Make an exact transcription of the data below.

Stored data:
____

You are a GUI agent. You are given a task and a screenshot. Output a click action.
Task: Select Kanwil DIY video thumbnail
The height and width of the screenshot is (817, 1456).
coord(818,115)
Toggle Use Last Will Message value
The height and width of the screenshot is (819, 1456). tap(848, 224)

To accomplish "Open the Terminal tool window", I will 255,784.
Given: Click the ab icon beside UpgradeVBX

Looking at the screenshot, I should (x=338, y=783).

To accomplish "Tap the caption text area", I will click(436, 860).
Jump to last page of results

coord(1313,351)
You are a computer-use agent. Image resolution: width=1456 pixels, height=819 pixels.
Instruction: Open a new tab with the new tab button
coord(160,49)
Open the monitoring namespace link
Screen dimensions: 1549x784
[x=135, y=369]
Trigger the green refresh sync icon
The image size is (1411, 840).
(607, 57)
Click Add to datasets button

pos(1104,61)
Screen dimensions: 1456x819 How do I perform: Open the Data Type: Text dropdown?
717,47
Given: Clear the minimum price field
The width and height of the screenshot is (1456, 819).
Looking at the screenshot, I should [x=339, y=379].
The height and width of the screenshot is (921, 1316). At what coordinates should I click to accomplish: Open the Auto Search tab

____

RESPONSE:
You are a GUI agent. You are given a task and a screenshot. Output a click action.
Task: Select Kanwil DIY video thumbnail
The height and width of the screenshot is (817, 1456).
coord(818,115)
Toggle Use Last Will Message value
The height and width of the screenshot is (819, 1456). tap(848, 224)

To accomplish "Open the Terminal tool window", I will 255,784.
Given: Click the ab icon beside UpgradeVBX

Looking at the screenshot, I should (x=338, y=783).

To accomplish "Tap the caption text area", I will click(436, 860).
Jump to last page of results

coord(1313,351)
You are a computer-use agent. Image resolution: width=1456 pixels, height=819 pixels.
Instruction: Open a new tab with the new tab button
coord(160,49)
Open the monitoring namespace link
Screen dimensions: 1549x784
[x=135, y=369]
Trigger the green refresh sync icon
The image size is (1411, 840).
(607, 57)
Click Add to datasets button

pos(1104,61)
Screen dimensions: 1456x819 How do I perform: Open the Data Type: Text dropdown?
717,47
Given: Clear the minimum price field
The width and height of the screenshot is (1456, 819).
Looking at the screenshot, I should [x=339, y=379].
The height and width of the screenshot is (921, 1316). At what coordinates should I click to accomplish: Open the Auto Search tab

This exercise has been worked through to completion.